### TASK DETAILS
When you reach the line containing "Screen dimensions: 1024x480" in the data below, reproduce it and every line that follows, exactly and without additions.

Start of INPUT DATA

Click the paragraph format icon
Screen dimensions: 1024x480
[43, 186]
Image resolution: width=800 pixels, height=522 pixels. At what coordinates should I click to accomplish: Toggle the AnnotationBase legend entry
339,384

End of INPUT DATA

### RESPONSE TO THE EXERCISE
Screen dimensions: 1024x480
[43, 186]
Image resolution: width=800 pixels, height=522 pixels. At what coordinates should I click to accomplish: Toggle the AnnotationBase legend entry
339,384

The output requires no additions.